## Word and item position records
+ + + +
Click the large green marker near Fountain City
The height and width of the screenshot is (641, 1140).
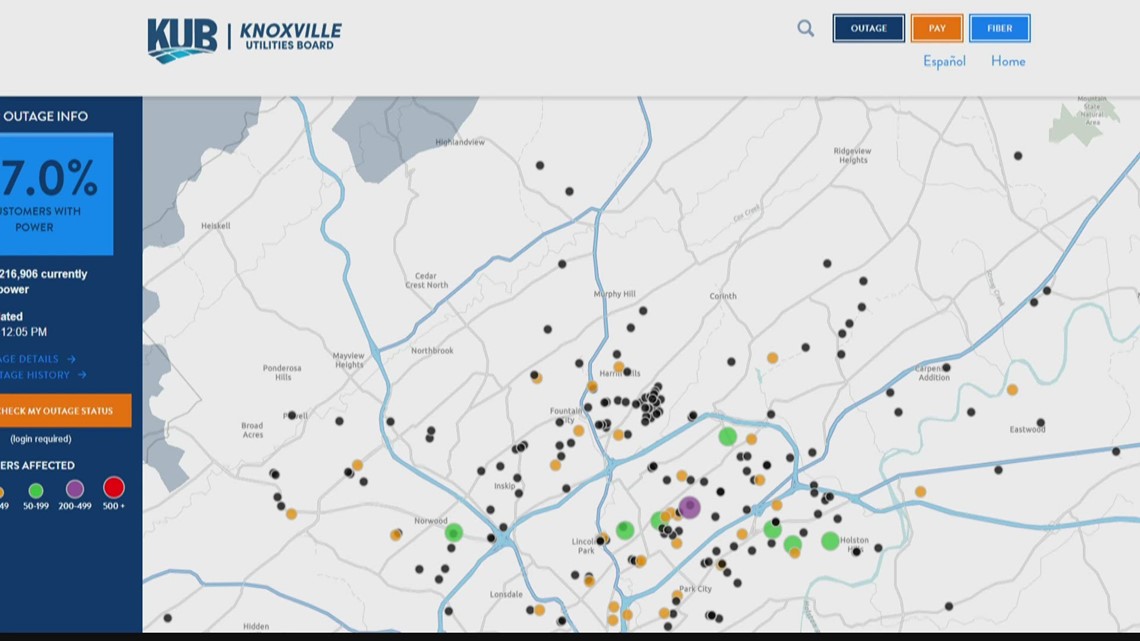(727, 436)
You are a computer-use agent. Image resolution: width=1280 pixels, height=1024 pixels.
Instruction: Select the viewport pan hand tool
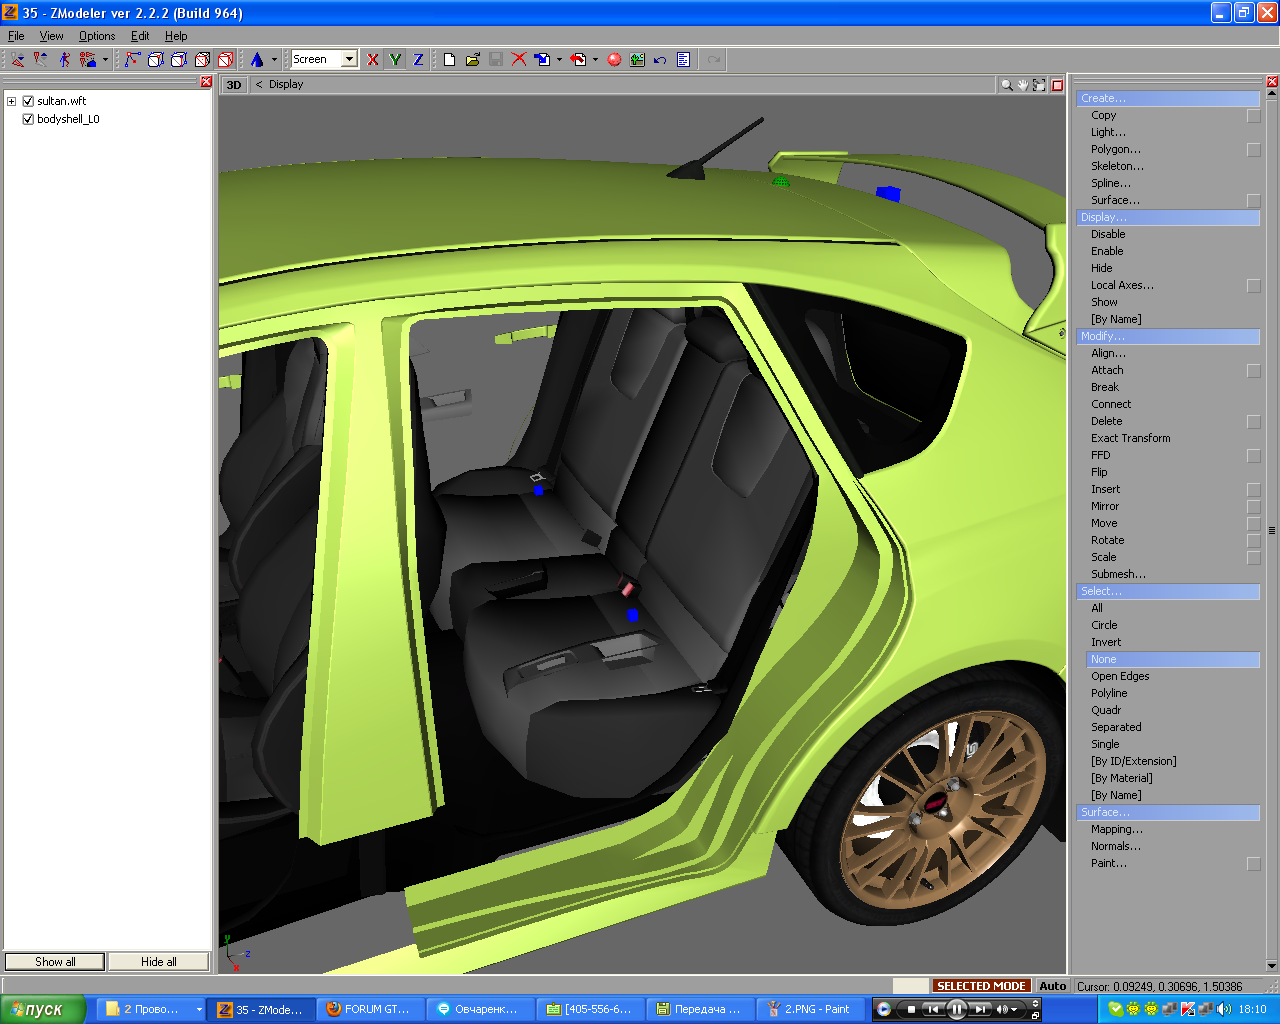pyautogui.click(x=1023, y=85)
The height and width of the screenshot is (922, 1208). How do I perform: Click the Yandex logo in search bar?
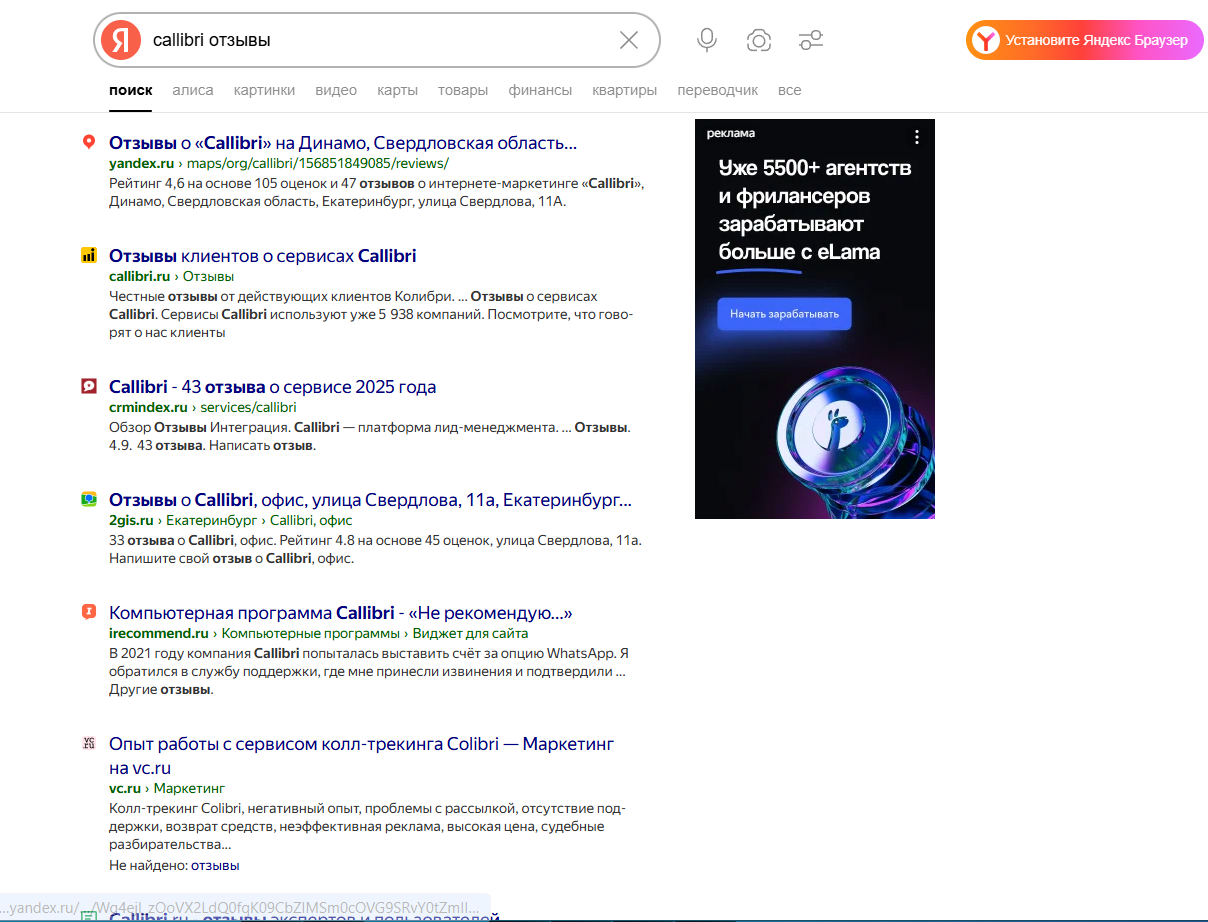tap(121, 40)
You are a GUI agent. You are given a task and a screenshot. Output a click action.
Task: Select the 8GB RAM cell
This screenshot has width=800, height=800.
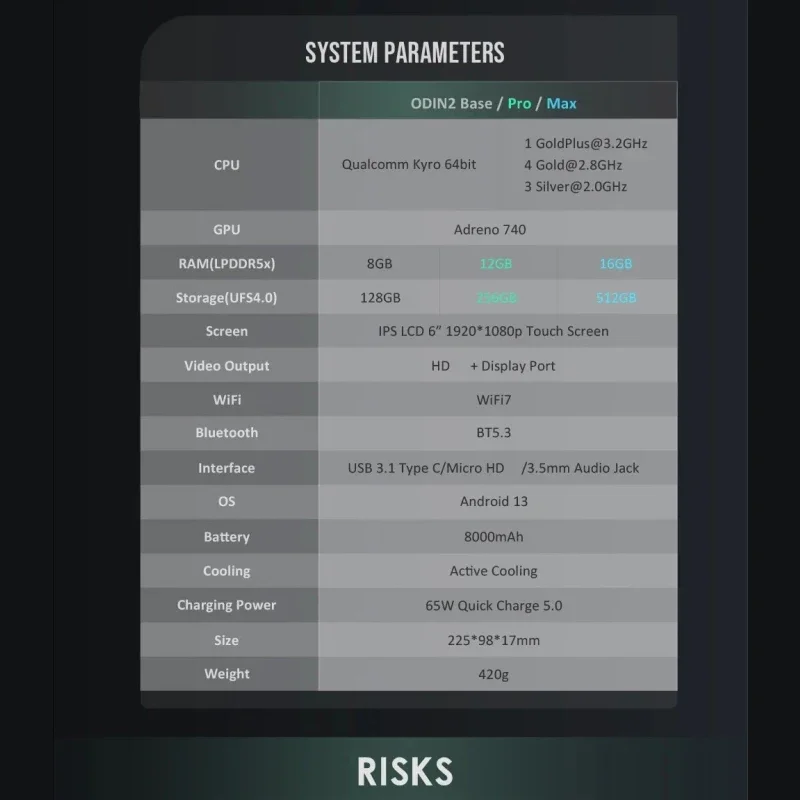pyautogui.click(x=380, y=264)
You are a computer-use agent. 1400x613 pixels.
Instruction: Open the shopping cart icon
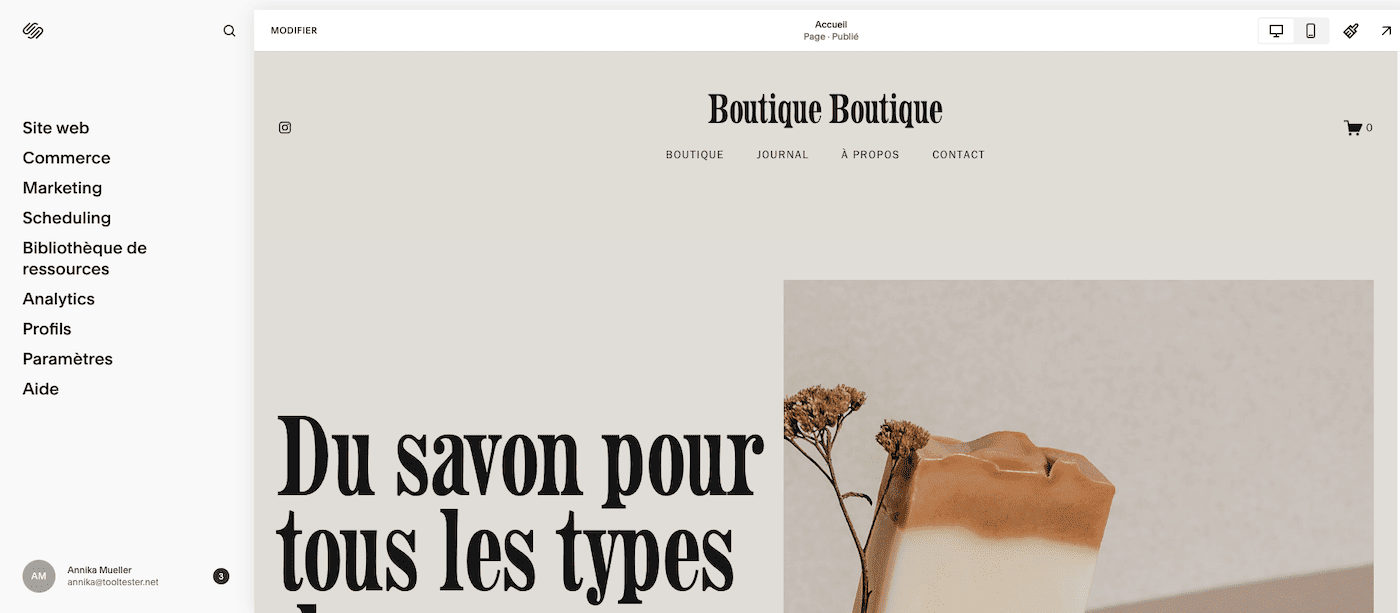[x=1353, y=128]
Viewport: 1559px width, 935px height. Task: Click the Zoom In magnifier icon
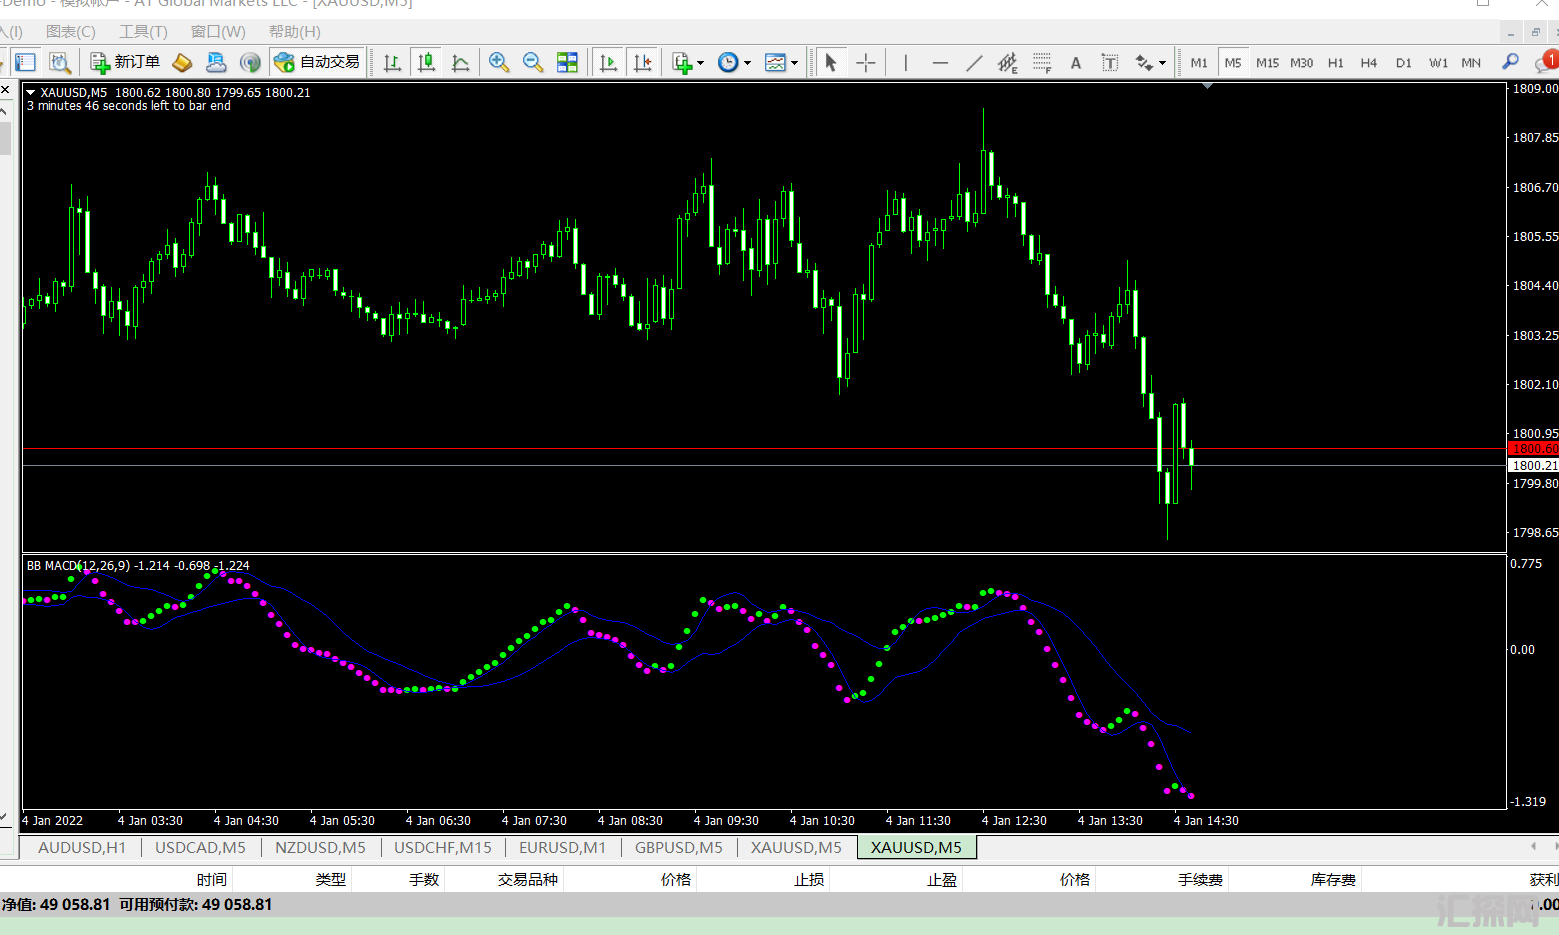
+ + + +
## Written exercise
Find every line in the records above that contains the string "Select", treating uppercase and lowercase as different, and copy each of those lines.

## Response below
Instruction: Select the viewport pan hand tool
Task: Select the 8GB RAM cell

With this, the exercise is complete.